Com base em anos de observação e uma série de experimentos, o estudante japonês de 10 anos investigou se os insetos conseguem reter memórias adquiridas antes de completarem sua metamorfose.

Jo Nagai estuda na Escola Primária Ibuki East em Kobe, Japão, e faz parte da Fundação Filantrópica Son Masayoshi, uma organização que apoia jovens com habilidades excepcionais.

Desde cedo demonstrou interesse por insetos, registrando durante anos suas observações sobre o comportamento de diferentes espécies.

Uma observação do dia a dia deu origem à investigação

 

O projeto começou enquanto ele criava borboletas-cauda-de-andorinha asiáticas em casa. Jo percebeu que os espécimes que ele criava pareciam retornar à sua mão após serem soltos, enquanto as borboletas selvagens tendiam a voar para longe.

Essa diferença o levou a se perguntar se os insetos poderiam reter memórias formadas durante seu estágio de lagarta.

Partindo dessa hipótese, ele dedicou vários anos a documentar o comportamento das borboletas e a elaborar experimentos para avaliar se a memória poderia sobreviver ao processo de metamorfose.

Experimentos sobre a memória das borboletas

 

Durante seus testes, Jo expôs lagartas ao aroma de lavanda enquanto aplicava um estímulo vibratório suave usando um dispositivo de terapia muscular.

Após a metamorfose estar completa, ele avaliou as borboletas adultas em um labirinto tubular em forma de Y para determinar sua reação ao mesmo cheiro.

De acordo com os resultados obtidos pelo estudante, cerca de 70% das borboletas adultas evitaram o aroma de lavanda, o que pode indicar que elas retiveram memórias adquiridas antes da transformação.

Se confirmado, esse comportamento desafiaria a ideia de que o sistema nervoso dos insetos é completamente reconstruído durante o estágio de pupa, eliminando toda a memória anterior.

Outro aspecto do estudo analisou o comportamento das gerações subsequentes.
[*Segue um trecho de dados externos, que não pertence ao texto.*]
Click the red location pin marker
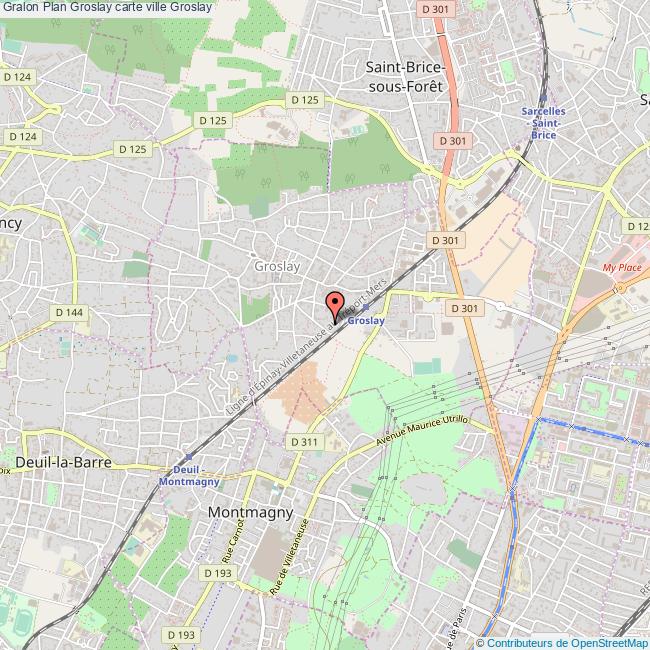The image size is (650, 650). [x=335, y=307]
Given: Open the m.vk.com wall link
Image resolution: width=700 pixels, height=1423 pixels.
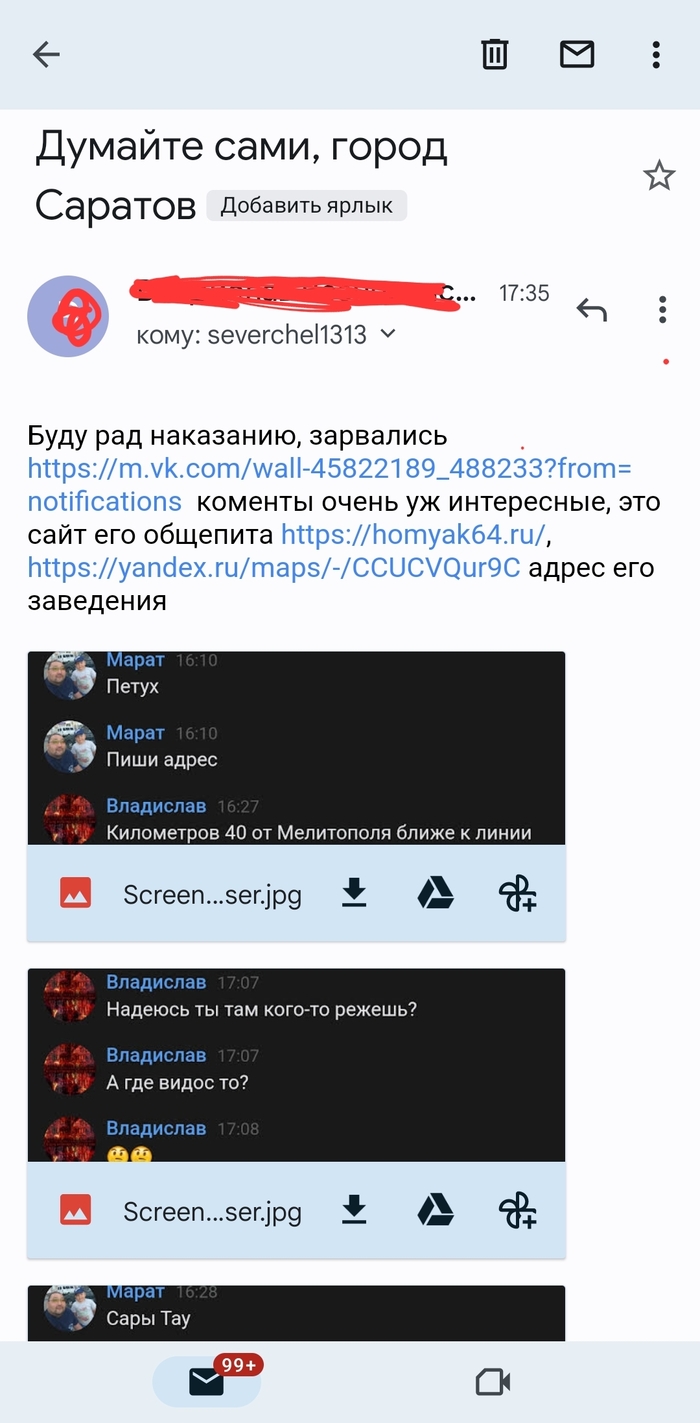Looking at the screenshot, I should (330, 484).
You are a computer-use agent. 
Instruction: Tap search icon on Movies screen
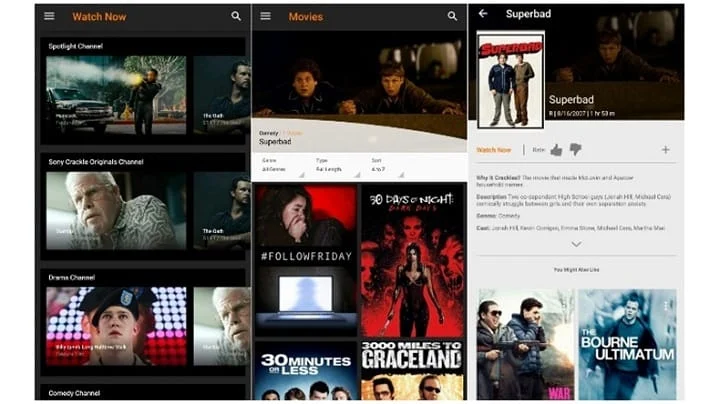tap(452, 17)
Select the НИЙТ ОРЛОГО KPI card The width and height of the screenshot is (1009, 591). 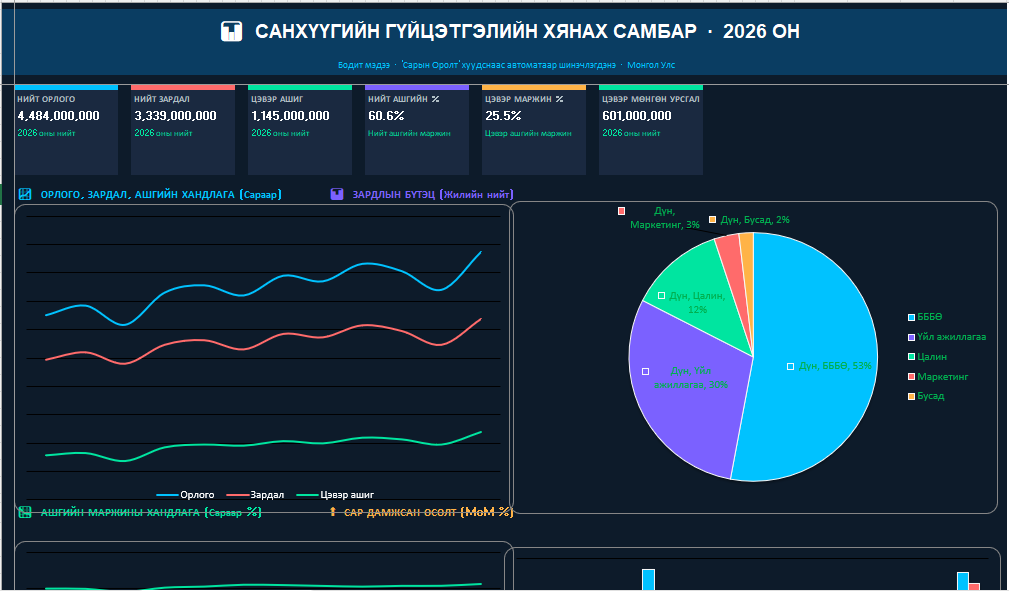[x=66, y=130]
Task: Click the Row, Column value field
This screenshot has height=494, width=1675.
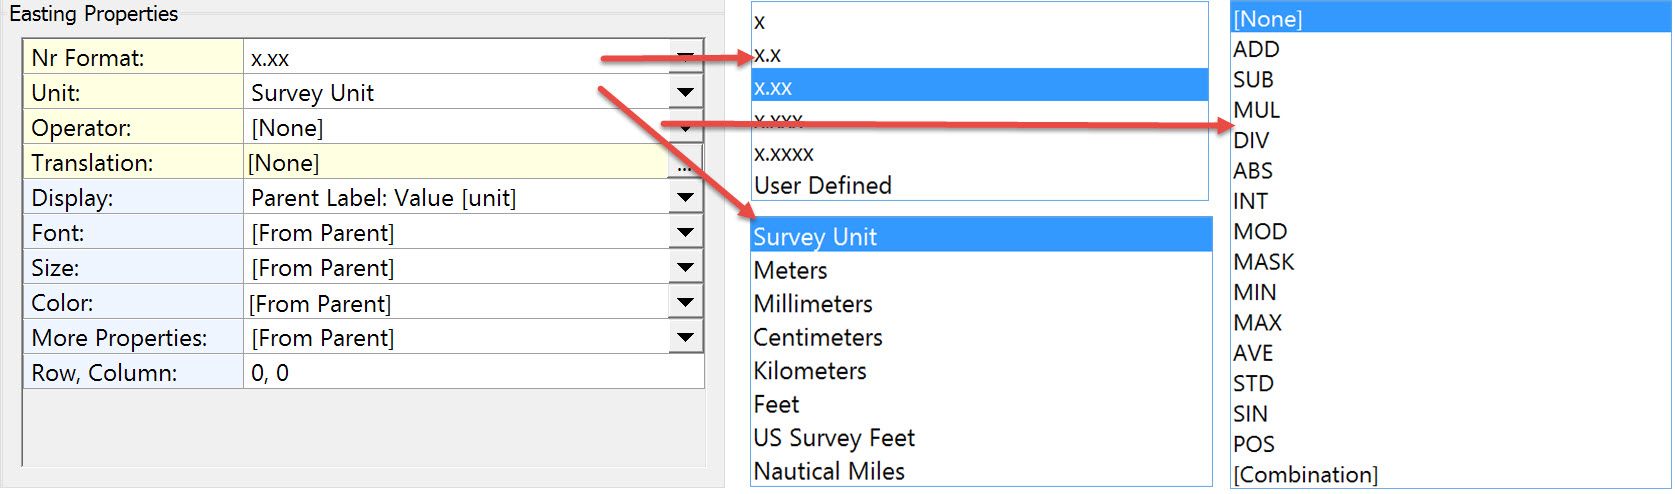Action: 470,373
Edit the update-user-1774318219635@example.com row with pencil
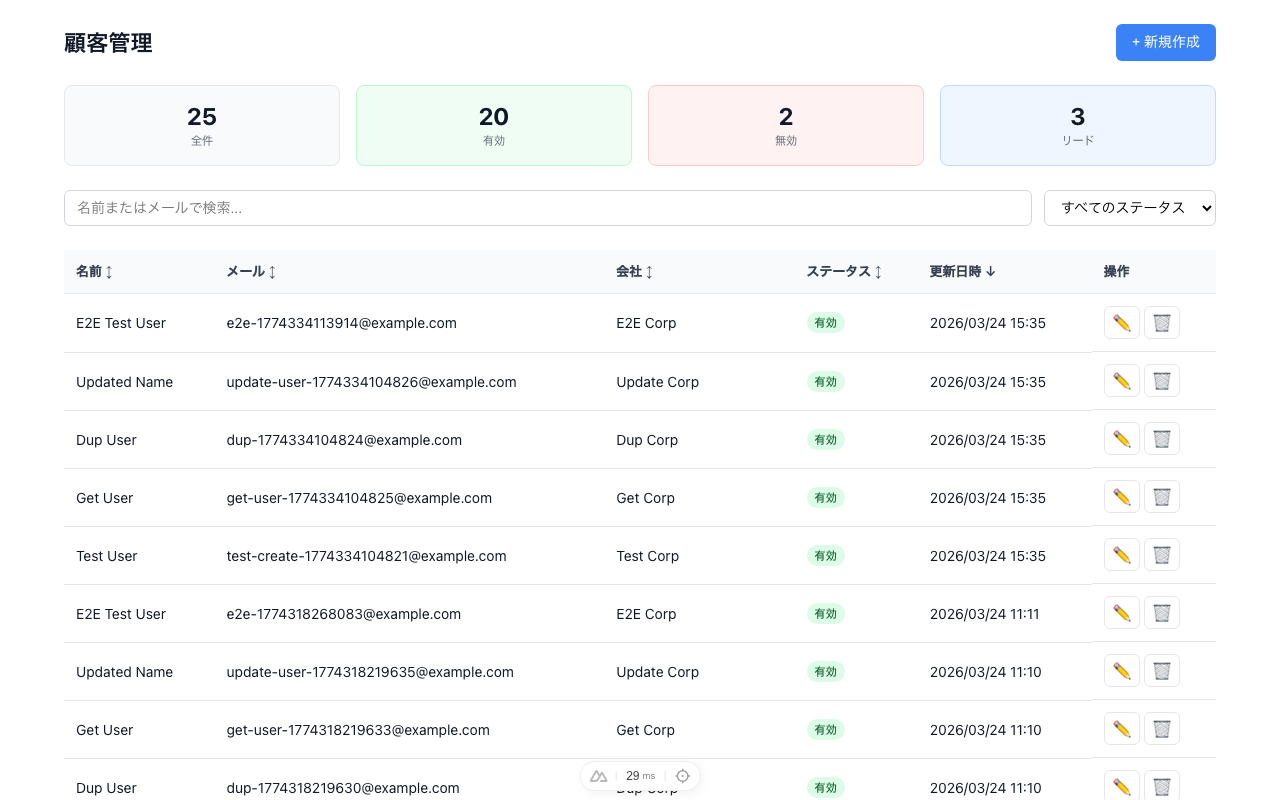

Segundo Jo, os descendentes e até mesmo os netos das borboletas condicionadas mostraram uma maior tendência a evitar o aroma de lavanda, apesar de não terem recebido o mesmo treinamento.

O aluno sugeriu que esse fenômeno poderia estar relacionado à herança epigenética transgeracional, um mecanismo pelo qual certas experiências ambientais poderiam influenciar gerações posteriores sem alterar a sequência de DNA.

No entanto, especialistas ressaltam que essa hipótese ainda é preliminar e precisa ser verificada por meio de pesquisas independentes.

Recepção na comunidade científica

A pesquisa foi apresentada em encontros científicos, incluindo o Congresso Internacional de Entomologia de Kobe, onde profissionais da área tomaram conhecimento dos resultados.

Embora o trabalho tenha gerado interesse e debate, ainda não foi publicado em uma revista científica com revisão por pares.

Especialistas acreditam que o estudo representa uma contribuição notável de um pesquisador tão jovem, mas concordam que a replicação dos experimentos por outras equipes será necessária para confirmar a validade dos resultados.

Uma história que transcendeu as redes sociais

 

A história de Jo Nagai viralizou por combinar a curiosidade de uma criança com um processo de pesquisa estruturado. Seu trabalho de 33 páginas e suas apresentações para cientistas foram amplamente compartilhados em plataformas digitais.

A divulgação também gerou um debate sobre os métodos utilizados durante os experimentos. Enquanto alguns usuários questionaram o uso de estímulos aversivos nas lagartas, outros apontaram que os testes visavam provocar respostas defensivas naturais e não prejudicar deliberadamente os insetos.

Se pesquisas futuras confirmarem as descobertas de Jo Nagai, o estudo poderá fornecer novas informações sobre como a memória funciona em insetos, o que acontece durante a metamorfose e qual o papel que a epigenética pode desempenhar na transmissão de comportamentos entre gerações.